Table 3 presents the LOSO spatial cross-validation results for the models and the BMA ensemble. Under spatial leave-one-station-out evaluation, BMA remained the most accurate model (LOSO RMSE = 8.21 ± 1.20 mm month⁻¹, RMSE% = 7.4%, R² = 0.722), followed by RF (8.49 mm, 7.7%, R² = 0.698) and XGBoost (8.84 mm, 8.0%, R² = 0.666). SVM and KNN performed similarly (RMSE ≈ 9.4–9.5 mm, R² ≈ 0.62–0.63), while DT (10.67 mm, R² = 0.517), Cubist (11.08 mm, R² = 0.440), and LR (11.83 mm, R² = 0.408) showed the weakest spatial generalization. Critically, the LOSO ranking diverges sharply from the temporal test ranking: Cubist, which achieved the best individual-model RMSE on the temporal test (7.3%), degraded to the worst LOSO performance (R² = 0.440), indicating overfitting to the training-station pattern. Conversely, the BMA ensemble, the best model in both evaluations, confirmed the robustness of EM-based ensemble averaging under spatial data scarcity.

The temporal evolution of predicted ET₀ compared to the observed FAO-56 PM series at the six stations is illustrated in Figure 6. Across all stations, the BMA ensemble (solid dark blue) consistently tracked observations more closely than individual models, confirming the added value of ensemble combination. At Bohicon, Parakou, and Savè, all seven models reproduced the seasonal cycle with reasonable accuracy, including the wet-season trough (July–August).
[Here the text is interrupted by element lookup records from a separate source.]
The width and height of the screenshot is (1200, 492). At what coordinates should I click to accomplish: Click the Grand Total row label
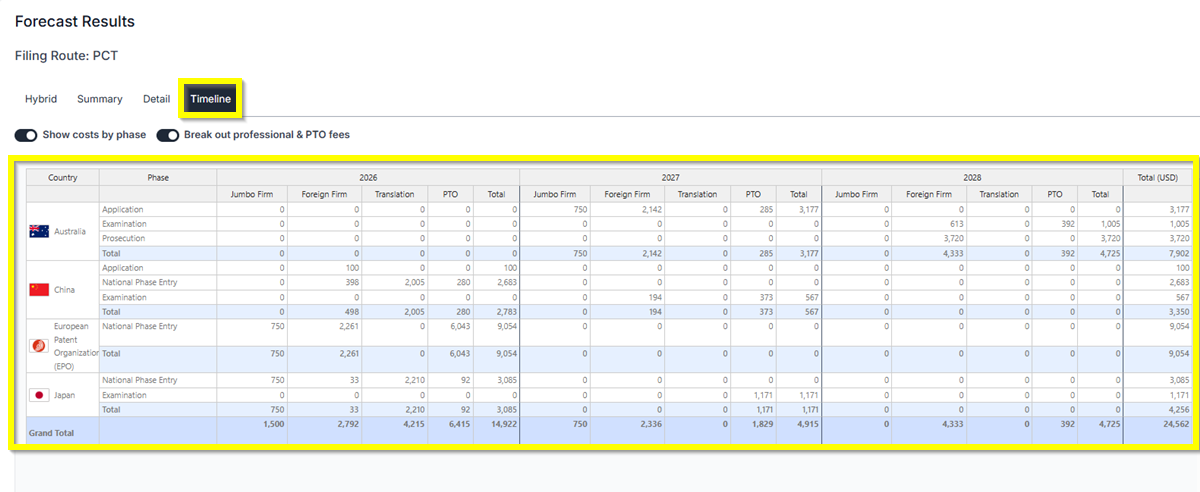53,433
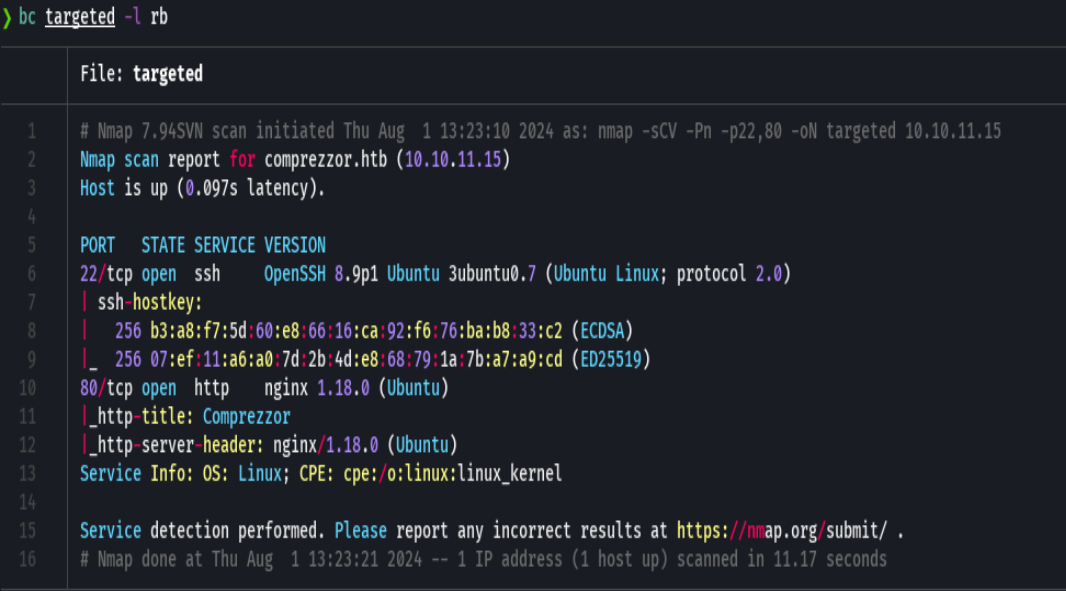
Task: Select the 'File: targeted' header label
Action: 142,73
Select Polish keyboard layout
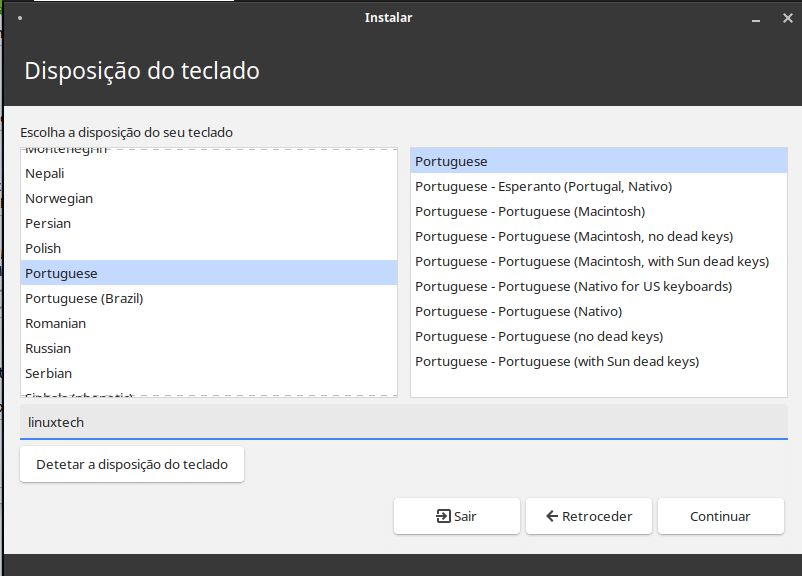802x576 pixels. pos(43,248)
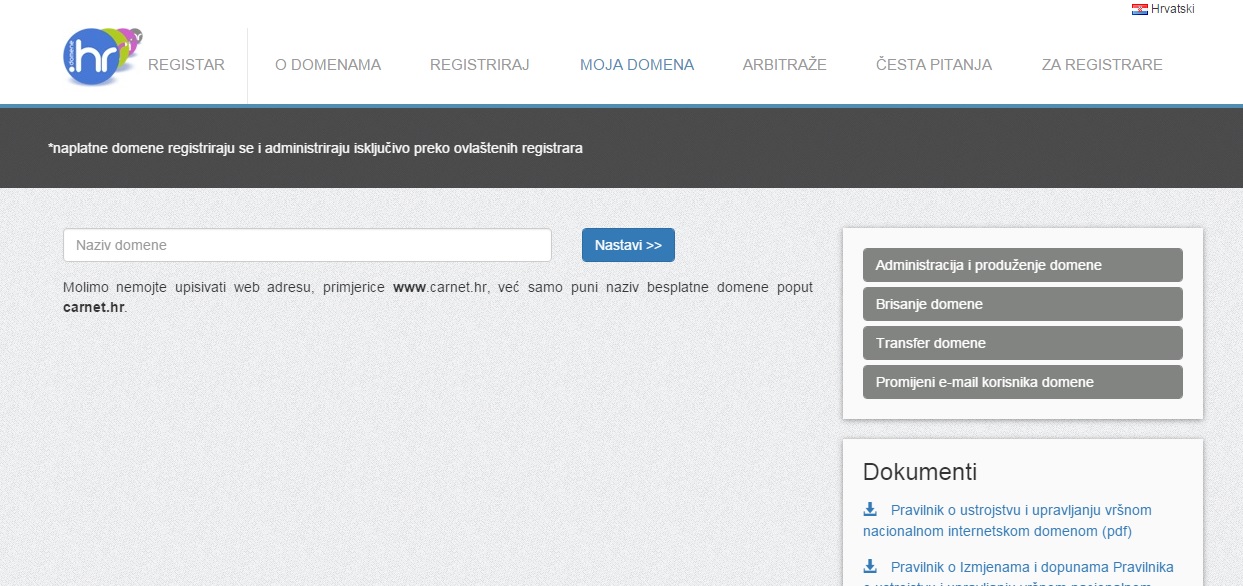
Task: Switch language via Hrvatski link
Action: (x=1173, y=9)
At Kandi and Natitingou, characterized by the highest ET₀ values in the northern Sudanian zone, a systematic underestimation was observed during the dry-season peak (January–March), when values approach or exceed 140 mm month⁻¹. This residual bias reflects the limited capacity of the satellite-derived predictors to fully resolve the high evaporative demand driven by wind speed and vapour pressure deficit in the Sudanian dry season. At Cotonou, most models produced a modest overestimation during the transition months (March–May), consistent with the positive systematic bias documented in Table 2, while the wet-season minimum (July–August) was generally well captured.

3.4. ET₀ Spatial Prediction and Mapping

Following the temporal validation on the 2020–2021 test set, all seven trained ML models were applied to spatially continuous 1 km predictor grids to generate monthly ET₀ maps covering the entire territory of Benin for 2025. The predictor dataset assembled for 2025 comprised the same 10 variables used during training: monthly MODIS daytime LST composites, six Sentinel-2 optical vegetation indices (NDVI, EVI, NDMI, NDWI, MSI, NDRE), the static SRTM elevation grid, and the month-specific cyclic encoding, all retrieved from Google Earth Engine for each of the 12 months. The year 2025 was selected as a prospective application year to demonstrate the temporal generalizability of the satellite-only framework beyond the training and test periods. This prospective application implicitly relies on an assumption of distributional stationarity: that satellite predictor values in 2025, particularly MODIS LST and Sentinel-2 optical indices, remain within the range encountered during the 2017–2021 training period. Changes in land cover, vegetation phenology, or regional surface conditions between 2021 and 2025 could introduce predictor distributions outside the training domain, leading to extrapolation rather than interpolation. Practitioners wishing to apply this framework to future years are encouraged to verify that predictor values remain within the training range before operational use of the resulting ET₀ estimates. The resulting BMA ensemble monthly ET₀ maps are presented in Figure 7.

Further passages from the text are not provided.